The round goby (Neogobius melanostomus) is a prevalent invasive species throughout Lake Michigan, as well as other Laurentian Great Lakes, yet little information is available on spatial variation in round goby growth within one body of water. Age and growth of round goby at three areas of Lake Michigan were studied by otolith analysis from a sample of 659 specimens collected from 2008 to 2012. Total length (TL) ranged from 48 to 131 mm for Sturgeon Bay, from 50 to 125 mm for Waukegan, and from 54 to 129 mm for Sleeping Bear Dunes. Ages ranged from 2 to 7 years for Sturgeon Bay, from 2 to 5 years for Waukegan, and from 2 to 6 years for Sleeping Bear Dunes. Area-specific and sex-specific body–otolith relationships were used to back-calculate estimates of total length at age, which were fitted to von Bertalanffy models to estimate growth rates. For both sexes, round gobies at Sleeping Bear Dunes and Waukegan grew significantly faster than those at Sturgeon Bay. However, round goby growth did not significantly differ between Sleeping Bear Dunes and Waukegan for either sex. At all three areas of Lake Michigan, males grew significantly faster than females. Based on catch curve analysis, estimates of annual mortality rates ranged from 0.79 to 0.84. These relatively high mortality rates suggested that round gobies may be under predatory control in Lake Michigan.     

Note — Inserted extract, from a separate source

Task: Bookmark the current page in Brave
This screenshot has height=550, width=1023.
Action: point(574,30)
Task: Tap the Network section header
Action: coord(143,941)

Distribution and foraging patterns of common loons on Lake Michigan with implications for exposure to type E avian botulism

Common loons (Gavia immer) staging on the Great Lakes during fall migration are at risk to episodic outbreaks of type E botulism. Information on distribution, foraging patterns, and exposure routes of loons are needed for understanding the physical and ecological factors that contribute to avian botulism outbreaks. Aerial surveys were conducted to document the spatiotemporal distribution of common loons on Lake Michigan during falls 2011–2013. In addition, satellite telemetry and archival geolocator tags were used to determine the distribution and foraging patterns of individual common loons while using Lake Michigan during fall migration. Common loon distribution observed during aerial surveys and movements of individual radiomarked and/or geotagged loons suggest a seasonal pattern of use, with early fall use of Green Bay and northern Lake Michigan followed by a shift in distribution to southern Lake Michigan before moving on to wintering areas. Common loons tended to occupy offshore areas of Lake Michigan and, on average, spent the majority of daylight hours foraging. Dive depths were as deep as 60 m and dive characteristics suggested that loons were primarily foraging on benthic prey. A recent study concluded that round gobies (Neogobius melanostomus) are an important prey item of common loons and may be involved in transmission of botulinum neurotoxin type E. Loon distribution coincides with the distribution of dreissenid mussel biomass, an important food resource for round gobies. Our observations support speculation that energy transfer to higher trophic levels via gobies may occur in deep-water habitats, along with transfer of botulinum neurotoxin.